QUOTED TEXT |
* start *
[Practical Workshop] How to Turn Worries Into Action Plans
Stop wasting energy on what you can’t control, and start building action plans for what you can influence.
Welcome to this weekend’s Practical Workshop
On Fridays, you’ll get more than something to read. I’ll give you a focused training activity you can use over the weekend to strengthen your mindset and move closer to your next level.
What You’ll Get From This Activity
Learn how to spot the difference between wasted energy and useful focus
Build the habit of letting go of worries that only drain you
Create a clear action plan for the things you truly control
Discover how to tilt the odds in your favour on the things you can influence
Free up mental space so you can compete with more calm, clarity, and confidence
I see it all the time.
An athlete gets caught up before a game or a race and their head fills with noise.
What if it rains?
What if we get a bad referee?
What if the coach benches me?
What if the that fast guy shows up?
* end *
DATA LISTING |
* start *
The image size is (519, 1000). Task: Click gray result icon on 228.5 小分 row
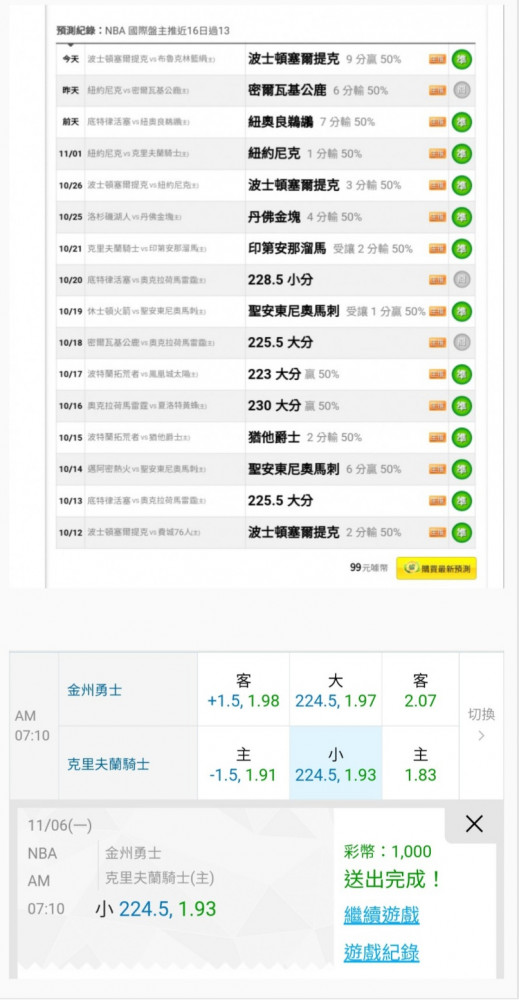coord(462,279)
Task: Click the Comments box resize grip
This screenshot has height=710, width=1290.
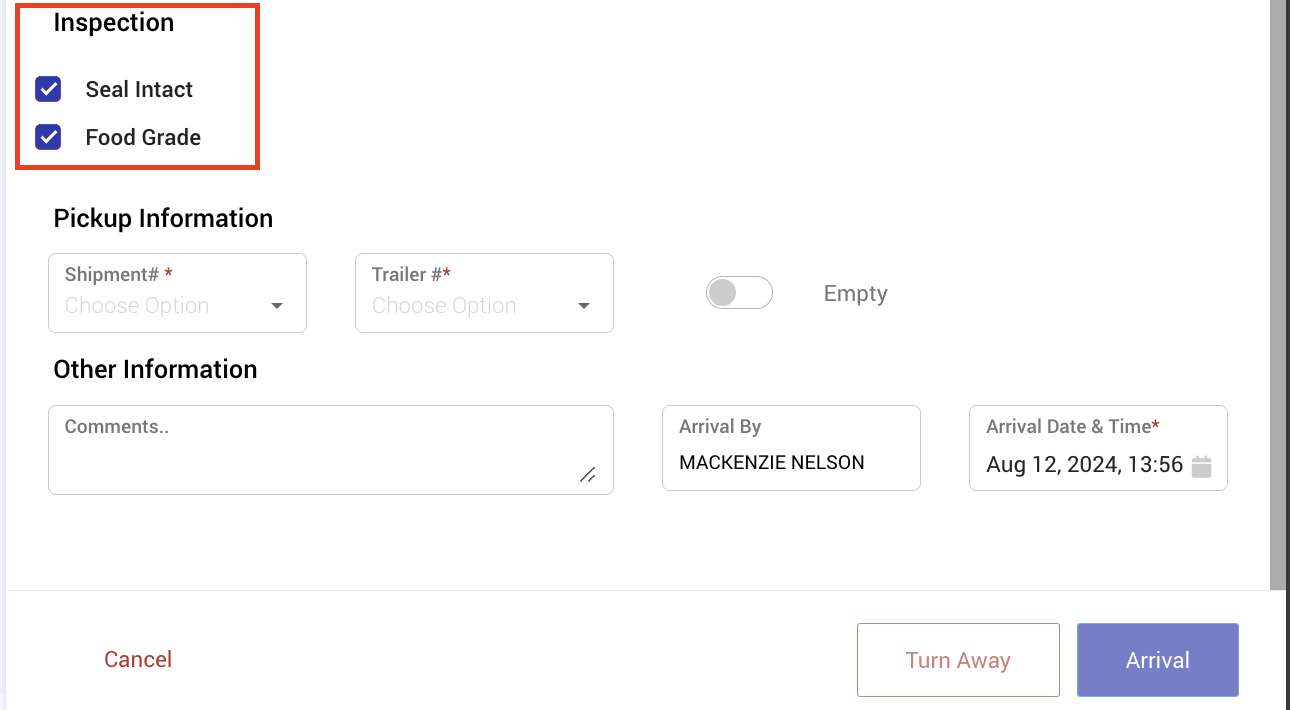Action: coord(588,475)
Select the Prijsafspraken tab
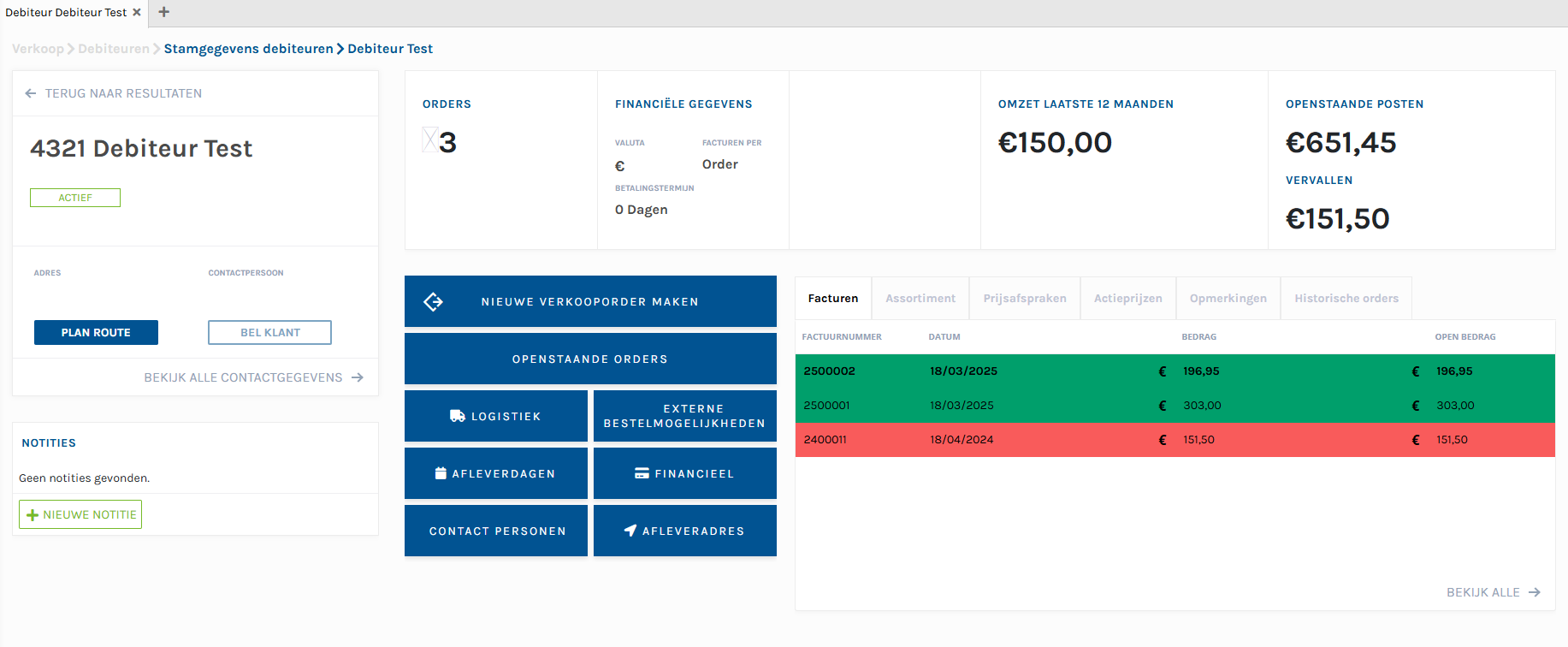The width and height of the screenshot is (1568, 647). tap(1024, 299)
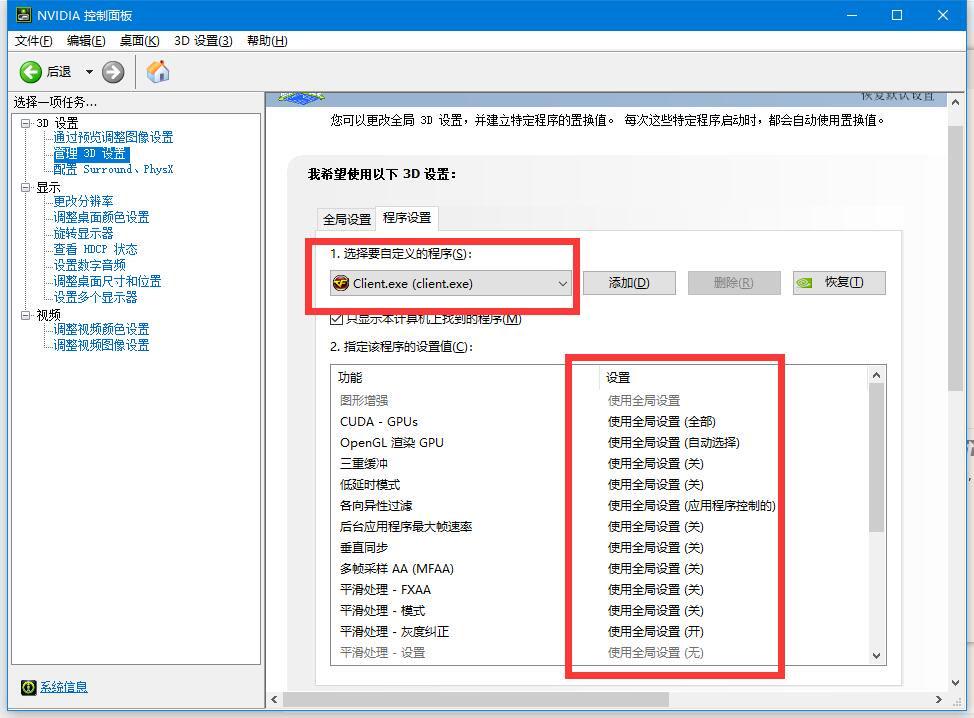Open the 文件 menu
974x718 pixels.
pyautogui.click(x=31, y=41)
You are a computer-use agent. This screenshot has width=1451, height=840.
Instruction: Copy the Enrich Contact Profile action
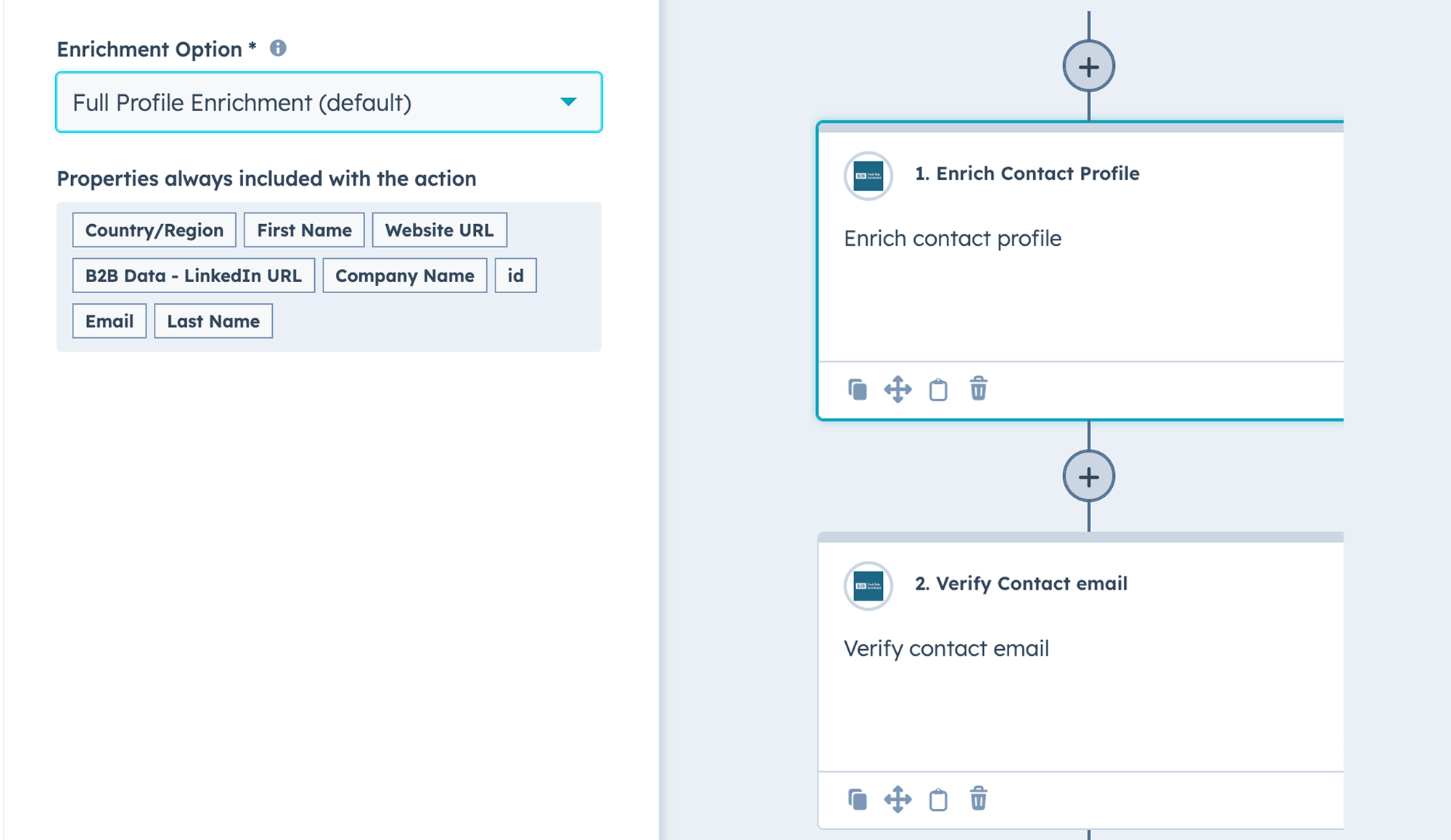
* end *
TASK LIST |
1. From the workshop text, extract the passage from "An athlete gets" up to and including "coach benches me?".
2. Copy all the records above word for word, leaving out the pictures.
These records are unrelated to the workshop text.

RESULTS OF THE TASKS |
1.
An athlete gets caught up before a game or a race and their head fills with noise.
What if it rains?
What if we get a bad referee?
What if the coach benches me?

2.
The image size is (519, 1000). Task: Click gray result icon on 228.5 小分 row
coord(462,279)
Task: Click the Comments box resize grip
This screenshot has height=710, width=1290.
Action: coord(588,475)
Select the Prijsafspraken tab
The width and height of the screenshot is (1568, 647). tap(1024, 299)
Open the 文件 menu
974x718 pixels.
pyautogui.click(x=31, y=41)
You are a computer-use agent. This screenshot has width=1451, height=840.
Instruction: Copy the Enrich Contact Profile action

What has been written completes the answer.